As discussed above, occupancy models are useful for detecting species change, where they are designed to handle variation in detectability, such as that associated with an increase in recorder effort. While useful, these models are data hungry, requiring repeat visits to grid cells in the same year to estimate detectability. While no clear threshold for the number of repeat visits is available, a minimum of >4 repeat visits on average has been previously suggested. Here, the average number of repeat visits to a site across all groups was approximately 2.4 with the mean number of repeat visits to sites generally increased with time. As with other aspects of the data, the mean number of repeat visits varied across taxonomic groups ranging from 1.4 for the aquatic bugs and longhorn beetles to a high of 11.9 for the moths. The lack of repeat visits is therefore likely inhibiting the ability of the occupancy model to account for detection bias in the analyses, in turn influencing the ability to detect genuine change.

The performance of the Freeman et al. (2021) method is currently being explored in relation to the species abundance indicator. Many of the development plans for the abundance indicator are also relevant to the use of the Freeman et al. (2021) method in this indicator. The results and recommendations of that work will be considered in future versions of this indicator.

Development plan

We are keen to hear feedback from users of these statistics, please send your feedback to: biodiversity@defra.gov.uk.

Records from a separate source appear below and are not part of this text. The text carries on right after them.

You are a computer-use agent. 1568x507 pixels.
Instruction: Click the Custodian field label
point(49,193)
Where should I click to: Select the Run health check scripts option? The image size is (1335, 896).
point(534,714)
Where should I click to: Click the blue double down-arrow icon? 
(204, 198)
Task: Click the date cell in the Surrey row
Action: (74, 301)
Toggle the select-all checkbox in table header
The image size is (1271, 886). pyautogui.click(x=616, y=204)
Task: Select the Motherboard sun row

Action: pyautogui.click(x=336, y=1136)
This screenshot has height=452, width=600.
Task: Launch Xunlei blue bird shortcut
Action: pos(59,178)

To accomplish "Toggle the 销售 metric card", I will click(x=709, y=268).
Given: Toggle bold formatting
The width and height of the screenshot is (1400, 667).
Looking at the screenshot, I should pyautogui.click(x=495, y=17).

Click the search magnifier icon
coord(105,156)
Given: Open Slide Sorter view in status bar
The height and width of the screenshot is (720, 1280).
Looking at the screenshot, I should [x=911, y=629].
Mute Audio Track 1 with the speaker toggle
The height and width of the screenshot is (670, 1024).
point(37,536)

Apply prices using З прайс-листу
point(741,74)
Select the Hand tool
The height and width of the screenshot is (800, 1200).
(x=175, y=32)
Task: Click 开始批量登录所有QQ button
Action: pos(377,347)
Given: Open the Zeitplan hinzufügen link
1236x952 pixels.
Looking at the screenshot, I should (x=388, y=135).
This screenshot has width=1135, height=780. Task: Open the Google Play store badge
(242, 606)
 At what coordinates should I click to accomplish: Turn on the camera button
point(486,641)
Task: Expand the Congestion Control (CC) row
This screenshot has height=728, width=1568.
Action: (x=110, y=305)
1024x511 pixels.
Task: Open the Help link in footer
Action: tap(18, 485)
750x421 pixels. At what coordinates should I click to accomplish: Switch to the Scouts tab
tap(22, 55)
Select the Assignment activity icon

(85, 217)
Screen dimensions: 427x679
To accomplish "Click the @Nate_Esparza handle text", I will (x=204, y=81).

Development plans over the next few years:

• We will update the remaining groups that were unable to be updated in this publication, such as moths.
• We will incorporate any developments that arise from the development plan of the species abundance indicators.
• We will further explore differences between the outputs of the occti and sparta models to decide on an approach that suits all taxonomic groups and has a viable computation time.